In BGE 103 V 98 ist zwar zu Recht festgehalten worden, diese Rechtsprechung beziehe sich auf Verheiratete und bei geschiedenen Eheleuten seien die Verhältnisse grundlegend anders geregelt. Zunächst entfalle bei diesen die umfassende Unterhaltspflicht des Ehemannes und, sofern eine solche Unterhaltspflicht überhaupt noch bestehe, beschränke sie sich auf einen Beitrag an den Unterhalt, der vom Richter oder durch Konvention genau begrenzt sei. Hieraus vermag die Beschwerdeführerin jedoch nichts zu ihren Gunsten abzuleiten, nachdem ihre Ehe nicht geschieden, sondern nur getrennt ist. Entgegen ihrer Auffassung entfällt die eheliche Unterhaltspflicht des Ehemannes im Falle einer Trennung nicht. Dessen Unterhaltsleistungen werden im Trennungsurteil einzig genau festgelegt (vgl. TUOR/SCHNYDER, Das schweizerische Zivilgesetzbuch, 10. Aufl., S. 175). Dies rechtfertigt jedoch keineswegs, die getrennte Ehe in bezug auf die Unterhaltsleistungen wie eine geschiedene zu behandeln. Entscheidend bleibt vielmehr, dass die eheliche Unterhaltspflicht des Ehemannes weiterhin Bestand hat. Die Rüge einer willkürlichen Anwendung von Art. 34 Abs. 3 IVG, welche die Beschwerdeführerin darin erblickt, dass der Rechtsöffnungsrichter den Wegfall der Unterhaltspflicht des Ehemannes bei der getrennten Ehe als fundamentalen Unterschied zur intakten Ehe nicht beachtet habe, erweist sich daher als unbegründet.

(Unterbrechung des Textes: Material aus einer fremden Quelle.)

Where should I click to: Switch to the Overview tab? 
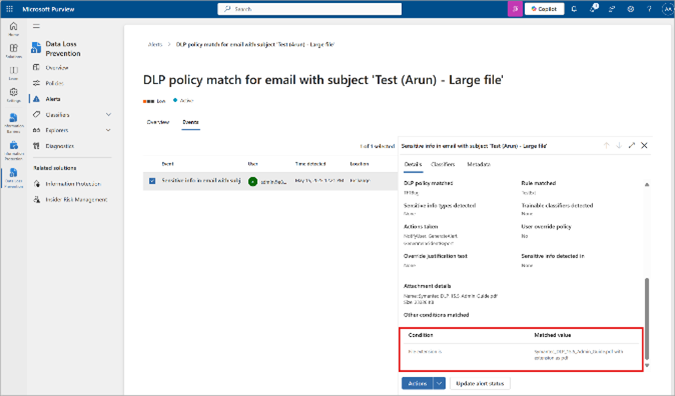click(x=158, y=122)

Ob im übrigen bei einer freien Prüfung davon auszugehen wäre, dass die von der Ausgleichskasse erbrachten Leistungen auf die privatrechtliche Unterhaltsverpflichtung des Beschwerdegegners anrechenbar seien, ist hier nicht zu prüfen (verneinend: BÜHLER/SPÜHLER, Berner Kommentar, N. 106 und 121 der Vorbemerkungen zu Art. 149-157 ZGB; Extraits FR, 1964 S. 17 ff.; ebenso BGE 86 I 140 ff. E. 3 in bezug auf Waisenrenten). Entscheidend bleibt einzig, dass es aufgrund des Umstandes, wonach es sich bei der IV-Zusatzrente gemäss Art. 34 Abs. 1 und 3 IVG um einen Anspruch des Ehemannes handelt, mit dem diesem grundsätzlich die Erfüllung der Unterhaltsverpflichtung gegenüber der Ehefrau ermöglicht werden soll, nicht als willkürlich erscheint, wenn von einer solchen Anrechenbarkeit ausgegangen wird.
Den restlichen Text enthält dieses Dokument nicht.